I am not feeling very triumphant this morning. Had something on my mind last night which made it rough to sleep. My mind just really wants to let it go, so I think…I will go hop in the shower and rinse my cares away. I have too little time to let needless worry creep in.

I sure do have a lot to say lately…for me anyways. The internet has been like a room full of deaf people to me for the last week or so. I keep talking, but no one else is and no one is listening. Oh well, then it’s all me.

So the suspense has been terminated, I did NOT win a Ronnie. For the split second after the winner’s name was announced I felt a deep pang of disappointment, but only for that split second. The truth is: I liked the film that did win and the nominee was one of my friends (Insert shout-out to Jesse here). But even more comforting than that was the fact that what my fellow students will be fighting for in the next few months, I already have. I am a professional. The ceremonial graduation I do or do not walk through in 27 days will not have the impact of the transition I felt when I got hired at O. I do appreciate the acknowledgement in the nomination (I think I even have a certificate around here somewhere) and I had a great evening with my friends. As I was driving home, I could not get the music loud enough. Fireworks lit up the sky over Disneyland, adding even more triumph to my mood. I love this.

I’m singin’ the late night digitizing blues 🙂 It’s all good though. I could’ve gone home hours ago, but I want to get this all in tonight, so I can be here for less time tomorrow. Truth be told, I want to finish the story reel tonight, and if I had everything digitized right now I’d try to do it…but there wouldn’t be enough time, and oh yeah, no one asked me to do it 🙂 Not really (reely) my job, but I was never too fond of boundaries anyway. Don’t hold me back!

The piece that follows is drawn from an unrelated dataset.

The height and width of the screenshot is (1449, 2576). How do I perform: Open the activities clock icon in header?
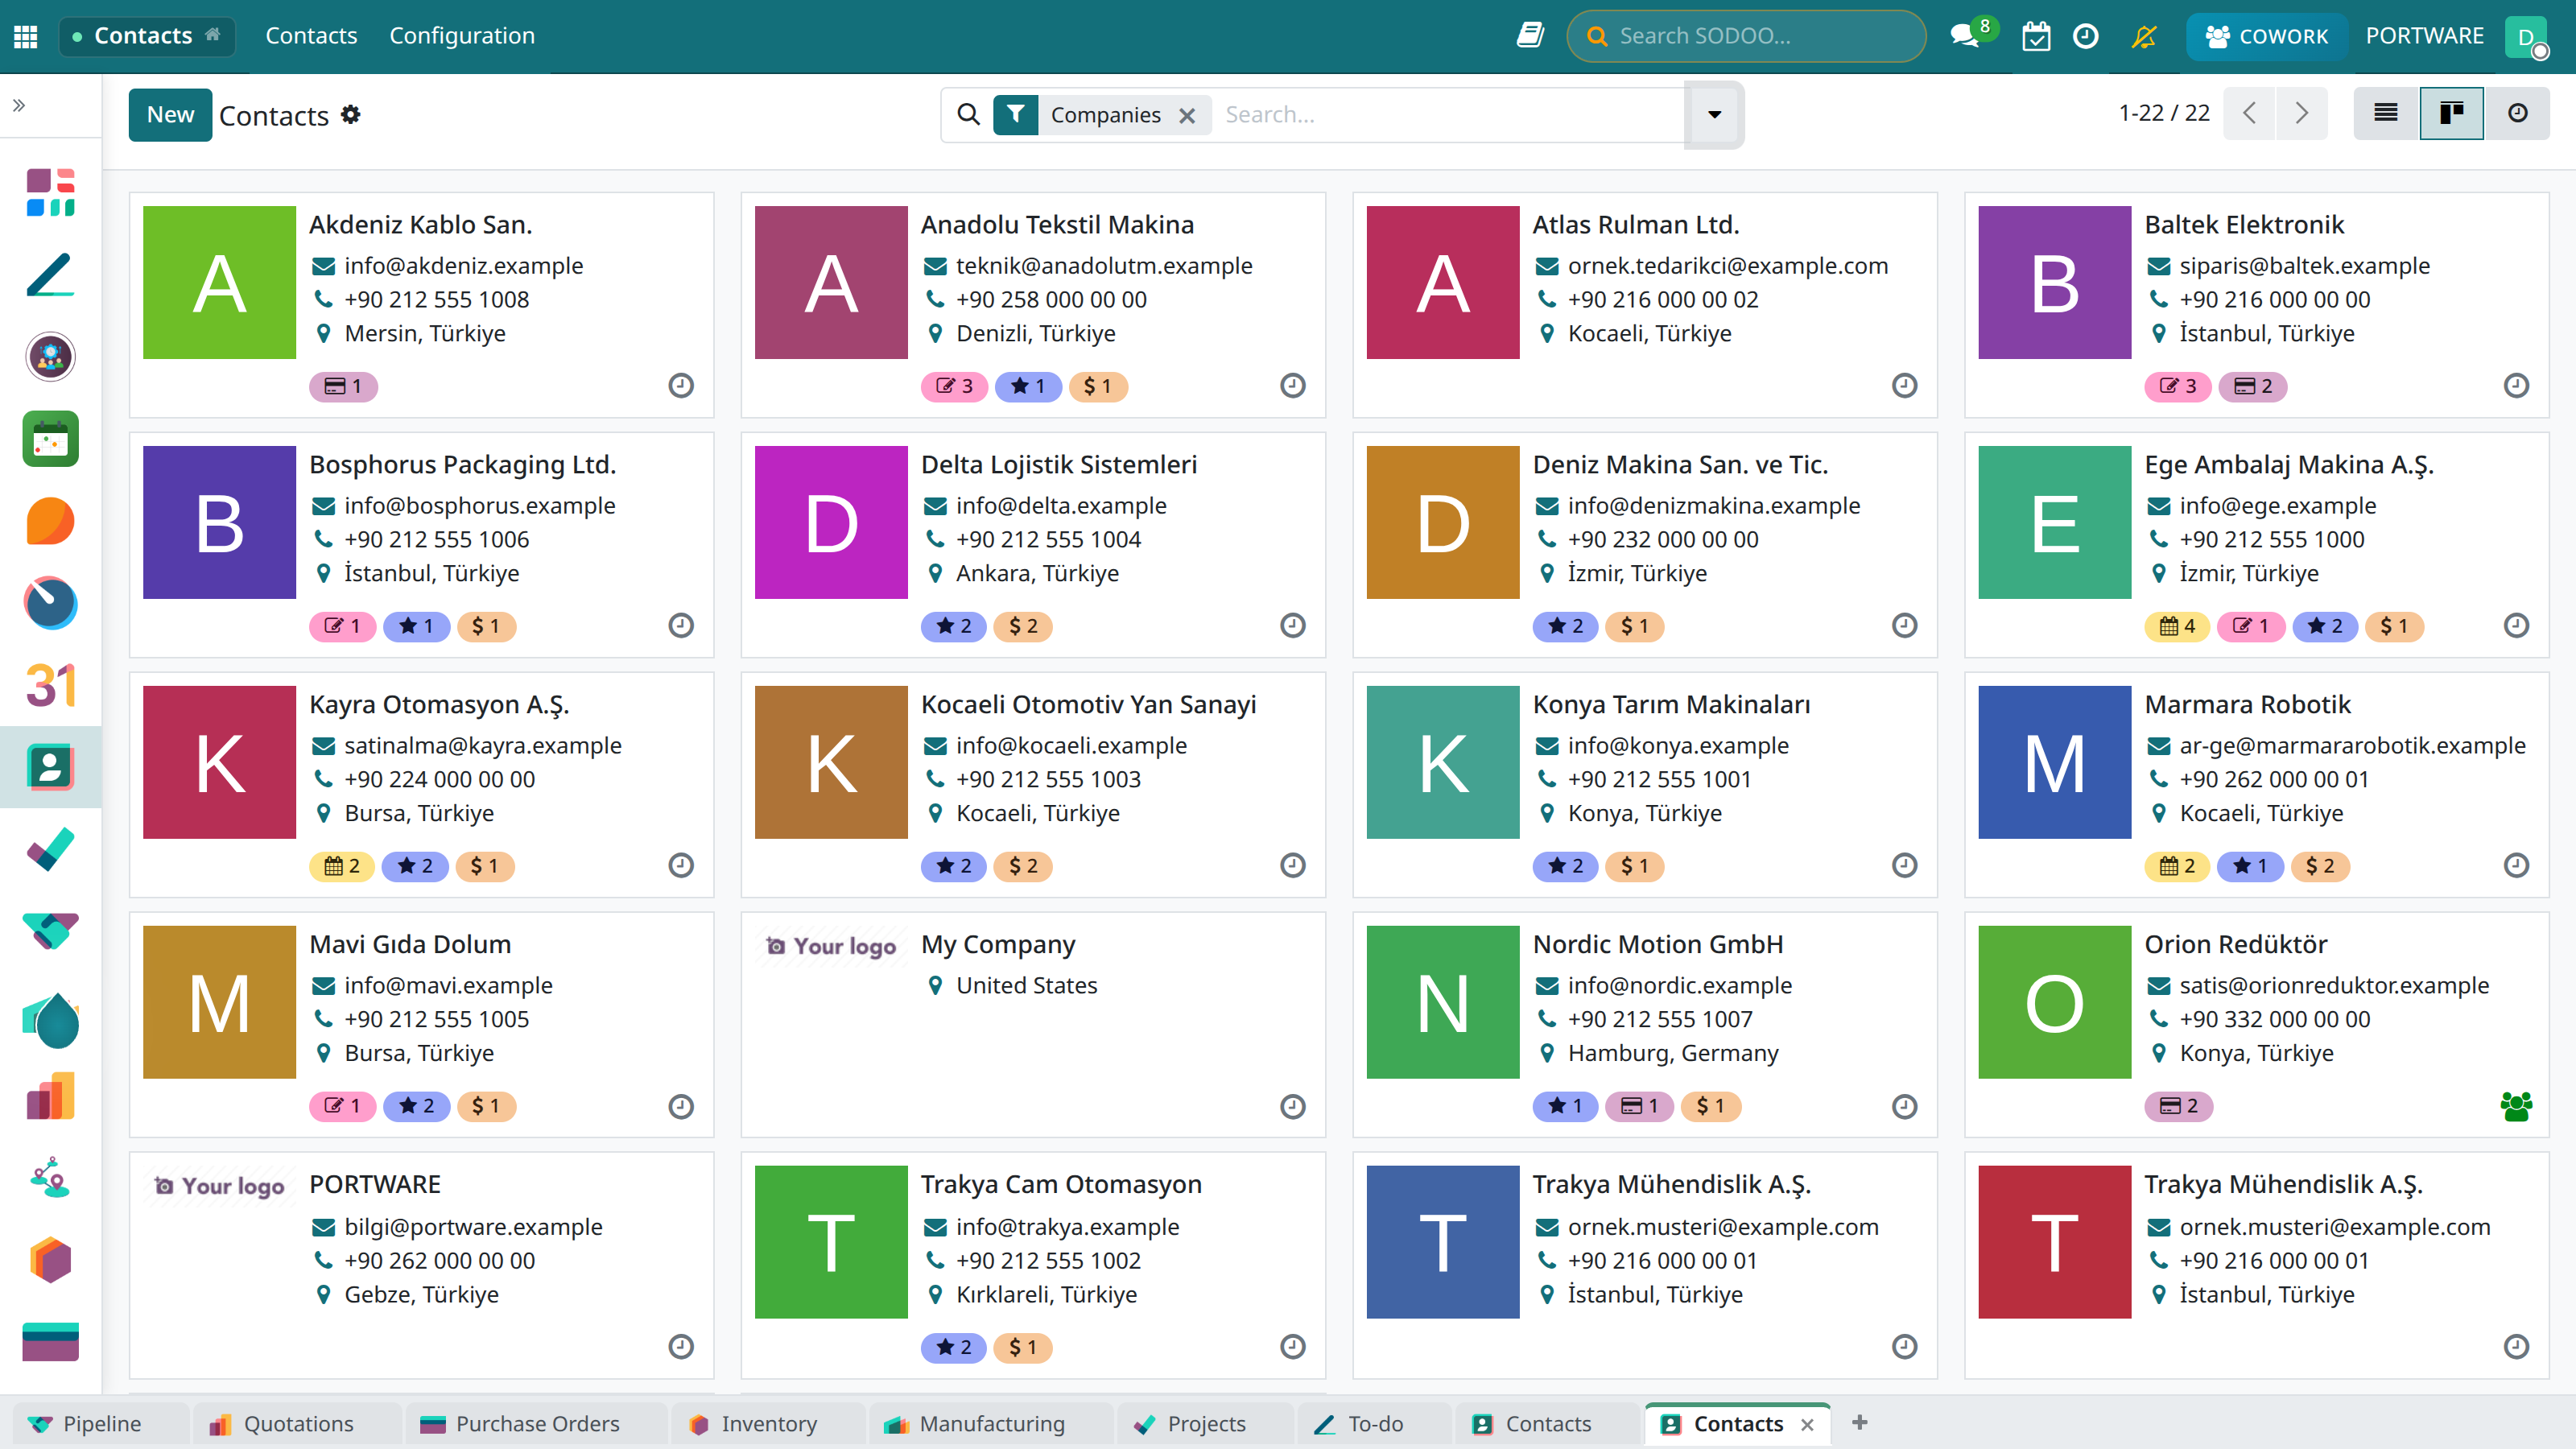(2085, 36)
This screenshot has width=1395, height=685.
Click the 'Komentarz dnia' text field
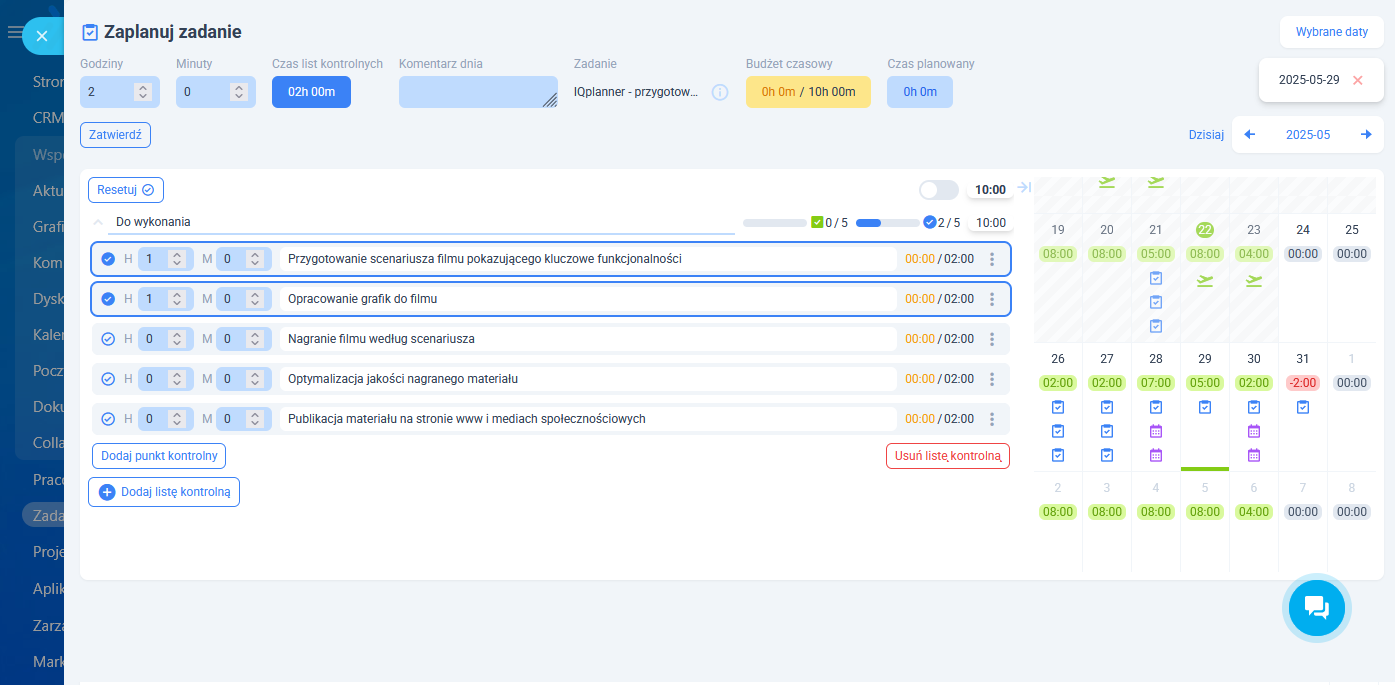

Work work work…but in a good way. I started my new job on Monday and absolutely hit the ground running. No intro, no nuthin’ I think that’s why these folks hired me, so they could skip all the pleasantries and get down to work. Not that I mind, doing my internship there was the best choice I could have made at this point, heh, it got me a job. 🙂 Anyway, I’ve been having wierd dreams and somehow all of the faces I’ve been watching on those monitors are creeping up in my slumber world. Feeling a little strange this morning, but then again it’s just another day and they can’t all feel the same.

I loooooove to sleep. I know it’s incredibly boring of me to love sleep, but it’s just so wonderful. My bed was extra cozy this morning, I couldn’t help hitting snooze a few extra times. Feeling all warm and snuggly and tucking my comforter around me, it was positively blissful. I have a love/hate relationship with mornings. I really do enjoy what morning feels like, with the cool bright sunrays. And the freshness of a new day makes me want run barefoot through a field of poppies…still it is cruel morning that makes me leave the absolute comfort of my sanctuary of rest. Ah well…

Dare I say it? Are we done shooting? Maaaaaaaaybe. My heart beats wildly at the thought that I might just be able to maintain this project by phone and not lose anymore sleep in the name of ridiculously slow-moving productions. I think our actress said it well, “Oh, parting is such sweet sorrow…see ya.”

First day at “O” today. I wish I were more rested, but I will just have to drag myself thru.